About LANDSLIP

LANDSLIP scales

LANDSLIP has been funded under the UK Natural Environment Research Council (NERC)/Department for International Development (DFID) Science for Humanitarian Emergencies & Resilience (SHEAR) programme.

SHEAR aims to support improved disaster resilience and humanitarian response by advancing monitoring, assessment and prediction of natural hazards and risks across sub-Saharan Africa and South Asia, and, through working with users, bringing this into use to reduce the impacts of disasters.

Grant duration: 01 November 2016 to 31 October 2020 (four years)
UK grant funders: NERC and DFID
Grant numbers: NE/P000681/1 and NE/P000649/1

LANDSLIP will address an overall SHEAR aim of reducing impacts of hydrologically related landslide multi-hazards (in terms of fatalities, livelihoods, assets) and building resilience to landslides in vulnerable (often remote) and hazard-prone areas of South Asia.

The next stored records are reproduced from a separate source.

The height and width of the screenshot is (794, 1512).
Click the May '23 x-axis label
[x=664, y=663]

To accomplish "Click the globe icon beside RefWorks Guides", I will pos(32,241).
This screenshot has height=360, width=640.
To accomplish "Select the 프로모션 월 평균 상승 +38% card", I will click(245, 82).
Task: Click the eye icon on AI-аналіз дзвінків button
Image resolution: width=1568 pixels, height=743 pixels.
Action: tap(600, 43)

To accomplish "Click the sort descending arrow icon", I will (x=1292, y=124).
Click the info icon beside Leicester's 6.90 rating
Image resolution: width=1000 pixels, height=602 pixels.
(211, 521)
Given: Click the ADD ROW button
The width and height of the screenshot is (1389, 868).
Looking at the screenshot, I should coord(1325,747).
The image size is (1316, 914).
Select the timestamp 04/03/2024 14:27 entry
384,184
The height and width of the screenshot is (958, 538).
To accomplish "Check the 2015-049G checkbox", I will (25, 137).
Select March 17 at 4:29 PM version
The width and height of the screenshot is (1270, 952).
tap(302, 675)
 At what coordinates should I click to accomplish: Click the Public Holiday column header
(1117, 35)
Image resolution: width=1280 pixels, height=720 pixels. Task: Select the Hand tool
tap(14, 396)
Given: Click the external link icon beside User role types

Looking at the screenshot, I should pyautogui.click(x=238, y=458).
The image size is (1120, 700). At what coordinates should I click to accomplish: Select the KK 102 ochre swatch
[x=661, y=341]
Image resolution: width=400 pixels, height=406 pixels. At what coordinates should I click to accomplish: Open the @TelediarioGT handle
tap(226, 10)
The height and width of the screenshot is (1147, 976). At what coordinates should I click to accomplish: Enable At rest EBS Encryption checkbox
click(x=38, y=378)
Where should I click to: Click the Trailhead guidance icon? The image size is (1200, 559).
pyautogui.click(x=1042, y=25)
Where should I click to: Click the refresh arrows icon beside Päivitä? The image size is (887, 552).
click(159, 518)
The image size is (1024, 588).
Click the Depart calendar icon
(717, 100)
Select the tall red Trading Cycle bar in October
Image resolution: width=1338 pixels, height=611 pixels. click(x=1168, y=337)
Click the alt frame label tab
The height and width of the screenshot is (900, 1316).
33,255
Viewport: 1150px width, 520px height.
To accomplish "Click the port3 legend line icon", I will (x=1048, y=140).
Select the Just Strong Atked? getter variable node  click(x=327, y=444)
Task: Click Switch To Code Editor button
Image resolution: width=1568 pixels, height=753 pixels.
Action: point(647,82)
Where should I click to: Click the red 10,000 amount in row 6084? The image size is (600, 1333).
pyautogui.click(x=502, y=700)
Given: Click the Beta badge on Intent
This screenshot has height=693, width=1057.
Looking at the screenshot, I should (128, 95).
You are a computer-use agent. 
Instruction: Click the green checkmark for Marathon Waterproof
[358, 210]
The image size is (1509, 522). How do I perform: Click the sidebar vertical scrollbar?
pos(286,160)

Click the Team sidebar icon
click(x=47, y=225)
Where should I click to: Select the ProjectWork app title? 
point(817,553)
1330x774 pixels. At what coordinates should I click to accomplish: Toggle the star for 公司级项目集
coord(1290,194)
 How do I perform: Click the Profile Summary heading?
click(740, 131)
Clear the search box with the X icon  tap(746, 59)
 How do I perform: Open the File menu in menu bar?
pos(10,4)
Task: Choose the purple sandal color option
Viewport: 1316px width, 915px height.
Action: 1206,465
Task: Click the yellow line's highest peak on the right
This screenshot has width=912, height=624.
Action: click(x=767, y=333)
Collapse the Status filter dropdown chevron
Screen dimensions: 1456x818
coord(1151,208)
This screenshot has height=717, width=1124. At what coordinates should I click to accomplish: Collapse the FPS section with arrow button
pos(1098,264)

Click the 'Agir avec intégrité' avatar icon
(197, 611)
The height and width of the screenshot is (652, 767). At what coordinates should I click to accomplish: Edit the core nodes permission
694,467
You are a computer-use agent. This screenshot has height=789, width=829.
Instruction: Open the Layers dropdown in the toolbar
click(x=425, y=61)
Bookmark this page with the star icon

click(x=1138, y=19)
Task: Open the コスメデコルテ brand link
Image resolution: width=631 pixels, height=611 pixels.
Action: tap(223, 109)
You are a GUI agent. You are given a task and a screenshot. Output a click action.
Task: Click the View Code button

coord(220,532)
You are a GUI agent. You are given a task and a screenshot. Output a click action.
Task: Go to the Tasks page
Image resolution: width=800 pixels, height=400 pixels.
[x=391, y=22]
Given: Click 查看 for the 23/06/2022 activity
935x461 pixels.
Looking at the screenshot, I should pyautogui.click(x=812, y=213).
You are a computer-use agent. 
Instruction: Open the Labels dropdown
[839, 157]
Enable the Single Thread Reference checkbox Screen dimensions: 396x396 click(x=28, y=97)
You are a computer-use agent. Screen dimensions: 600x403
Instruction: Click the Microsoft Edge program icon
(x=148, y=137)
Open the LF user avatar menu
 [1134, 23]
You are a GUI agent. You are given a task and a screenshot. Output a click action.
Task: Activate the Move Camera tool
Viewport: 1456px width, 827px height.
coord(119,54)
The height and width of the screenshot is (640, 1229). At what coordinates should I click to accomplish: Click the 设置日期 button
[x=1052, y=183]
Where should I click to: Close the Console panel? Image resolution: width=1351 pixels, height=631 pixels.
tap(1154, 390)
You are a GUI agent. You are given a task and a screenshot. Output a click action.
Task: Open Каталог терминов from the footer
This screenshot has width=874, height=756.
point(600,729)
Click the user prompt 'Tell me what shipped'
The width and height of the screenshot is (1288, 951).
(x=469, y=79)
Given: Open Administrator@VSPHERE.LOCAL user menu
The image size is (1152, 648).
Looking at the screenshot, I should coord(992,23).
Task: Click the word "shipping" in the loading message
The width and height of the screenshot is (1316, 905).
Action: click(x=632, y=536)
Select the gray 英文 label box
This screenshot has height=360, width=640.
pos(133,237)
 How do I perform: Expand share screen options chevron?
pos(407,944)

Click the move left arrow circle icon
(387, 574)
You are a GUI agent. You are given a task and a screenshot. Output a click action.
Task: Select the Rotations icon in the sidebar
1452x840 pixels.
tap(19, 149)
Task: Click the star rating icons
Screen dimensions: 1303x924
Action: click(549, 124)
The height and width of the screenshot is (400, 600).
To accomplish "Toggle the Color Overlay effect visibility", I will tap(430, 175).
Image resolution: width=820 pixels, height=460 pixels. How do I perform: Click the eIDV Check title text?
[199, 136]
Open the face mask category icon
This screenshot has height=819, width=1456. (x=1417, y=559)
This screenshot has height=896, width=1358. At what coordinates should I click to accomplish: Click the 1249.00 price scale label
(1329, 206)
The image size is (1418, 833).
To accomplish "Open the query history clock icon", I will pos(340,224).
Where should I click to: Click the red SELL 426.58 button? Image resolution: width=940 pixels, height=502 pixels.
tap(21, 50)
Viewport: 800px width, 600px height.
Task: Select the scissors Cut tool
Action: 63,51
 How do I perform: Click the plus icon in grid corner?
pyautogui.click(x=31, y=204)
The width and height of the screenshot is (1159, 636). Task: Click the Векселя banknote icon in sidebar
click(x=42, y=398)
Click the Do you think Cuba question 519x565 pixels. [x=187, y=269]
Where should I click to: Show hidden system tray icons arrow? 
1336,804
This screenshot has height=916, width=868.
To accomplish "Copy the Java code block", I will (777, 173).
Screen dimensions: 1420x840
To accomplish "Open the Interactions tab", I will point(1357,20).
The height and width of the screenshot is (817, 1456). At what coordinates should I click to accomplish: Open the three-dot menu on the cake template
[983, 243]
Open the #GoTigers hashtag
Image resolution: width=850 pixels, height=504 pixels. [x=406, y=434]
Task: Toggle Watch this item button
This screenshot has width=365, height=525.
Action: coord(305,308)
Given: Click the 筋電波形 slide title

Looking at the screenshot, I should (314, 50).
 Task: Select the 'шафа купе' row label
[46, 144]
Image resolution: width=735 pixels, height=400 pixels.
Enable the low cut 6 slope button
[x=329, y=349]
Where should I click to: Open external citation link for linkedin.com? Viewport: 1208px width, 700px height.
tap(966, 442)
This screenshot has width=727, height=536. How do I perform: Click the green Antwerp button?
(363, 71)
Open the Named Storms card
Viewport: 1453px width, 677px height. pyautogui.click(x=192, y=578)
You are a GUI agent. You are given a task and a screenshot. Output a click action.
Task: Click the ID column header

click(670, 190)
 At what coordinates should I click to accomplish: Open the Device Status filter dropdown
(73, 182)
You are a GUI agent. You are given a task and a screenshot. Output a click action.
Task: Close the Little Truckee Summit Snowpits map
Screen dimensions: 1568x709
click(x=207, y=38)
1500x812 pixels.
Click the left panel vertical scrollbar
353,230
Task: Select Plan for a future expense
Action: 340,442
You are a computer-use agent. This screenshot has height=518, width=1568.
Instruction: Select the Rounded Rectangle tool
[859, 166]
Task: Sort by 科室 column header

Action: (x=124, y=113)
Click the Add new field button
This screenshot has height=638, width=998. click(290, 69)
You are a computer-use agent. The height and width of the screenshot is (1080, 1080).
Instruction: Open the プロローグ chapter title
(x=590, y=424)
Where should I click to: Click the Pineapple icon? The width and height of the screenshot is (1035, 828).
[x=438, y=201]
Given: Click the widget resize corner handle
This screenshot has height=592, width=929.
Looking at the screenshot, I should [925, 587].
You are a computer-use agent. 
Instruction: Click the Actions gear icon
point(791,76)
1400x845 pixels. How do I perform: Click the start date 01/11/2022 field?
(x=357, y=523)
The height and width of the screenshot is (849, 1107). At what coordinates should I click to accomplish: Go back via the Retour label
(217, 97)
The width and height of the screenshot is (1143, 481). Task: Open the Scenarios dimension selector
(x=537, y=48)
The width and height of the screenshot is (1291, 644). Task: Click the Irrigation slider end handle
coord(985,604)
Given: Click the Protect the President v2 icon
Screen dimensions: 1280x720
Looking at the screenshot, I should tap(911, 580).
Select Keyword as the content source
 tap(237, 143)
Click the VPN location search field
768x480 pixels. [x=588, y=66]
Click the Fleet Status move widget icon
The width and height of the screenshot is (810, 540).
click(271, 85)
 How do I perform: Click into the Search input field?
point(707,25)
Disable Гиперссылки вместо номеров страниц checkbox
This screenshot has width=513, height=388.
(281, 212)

Cross-cutting aims of SHEAR that we address include:

  • improving the reliability of forecasts and their application in multi-hazard early-warning systems
  • finding novel ways of bringing in social media data to risk assessment and early-warning systems

Landslides in India

About 12.6 per cent of Indian land mass is prone to landslides, with the Himalaya and Western Ghats regions particularly prone due to climate, geomorphology and geology. Rainfall and earthquakes are the main triggers of these landslides. Poor land management practices (e.g., deforestation, slash-and-burn cultivation, haphazard mining and heavy tilling in agriculture) coupled with increased development and poor settlement location have increased the vulnerability of communities in these areas to landslides.

The impact of landslides on people, business, culture and heritage can be considerable and wide ranging, including fatalities, loss of agricultural land and infrastructure, and damage to ecosystems. To build resilience to landslides in these vulnerable communities (a key aim of SHEAR), a root-and-branch evaluation of human interactions with landslide-prone environments and improved knowledge of the 'physical' processes are required. Developing approaches to integrate weather, landscape and social dynamic models is fundamental to building an effective, hydrologically controlled landslide early-warning system (EWS).

Aims of LANDSLIP

Mana Khola landslide, Latpancher, Darjeeling

Through advances in interdisciplinary science and application in practice, the collective ambition of this consortium is to contribute to better landslide risk assessment and early warning in a multi-hazard framework, and, by working with communities, better preparedness for hydrologically controlled landslides and related hazards on a slope to regional spatial scale, and daily to seasonal temporal scale. Our programme will operate in partnership with decision makers in public and private sectors, academics and not-for-profit agencies to achieve an overarching aim of contributing to better landslide risk assessment and early warning in a multi-hazard framework in India, aiming to increase resilience and reduce loss.

LANDSLIP will develop new insights by building on existing scientific research in India, the UK and Italy, using interdisciplinary methodologies and perspectives. Due to complex environmental conditions and triggering processes that cause landslides, the extent and variability of spatial and temporal scales mean that landslides are inherently difficult to forecast and manage at site, slope, catchment and regional spatial scales, and hourly to decadal temporal scales. LANDSLIP will address this by doing research to understand the weather regimes (previously not done in South Asia) and rainfall characteristics that trigger landslides and geomorphological/geological control factors that can enhance landslide susceptibility. Knowledge of where and when historic landslides have occurred and under what environmental conditions will also be collated and analysed, drawing on extensive consortium experience of developing and managing landslide inventories and impact libraries.

An innovative challenge we address in LANDSLIP is how slope and site-specific EWSs inform wider catchment to national landslide EWSs, and how early warning information from medium-range forecasts supplements and enhances short-term (day to a week) forecasting approaches.

A further aspect of LANDSLIP is improving EWS effectiveness through integrating social-dynamic information gathered from both 'human' (i.e. social media) and 'physical' sensors (remote sensing and pre-existing, site-specific wireless networks deployed by AMRITA). LANDSLIP will develop ways of utilising these sources of information to supplement existing inventories and enhance EWS information for decision makers.

Tools and services, focused on a web map interface, will be developed in conjunction with local scientists, decision makers and communities to improve resilience to hydrologically controlled landslides in India, specifically using two pilot-study areas: Darjeeling-East Sikkim in the Himalaya and Nilgiris in the Western Ghats. We will ensure knowledge transfer to other vulnerable communities by assessing how they can be applied remotely in Afghanistan.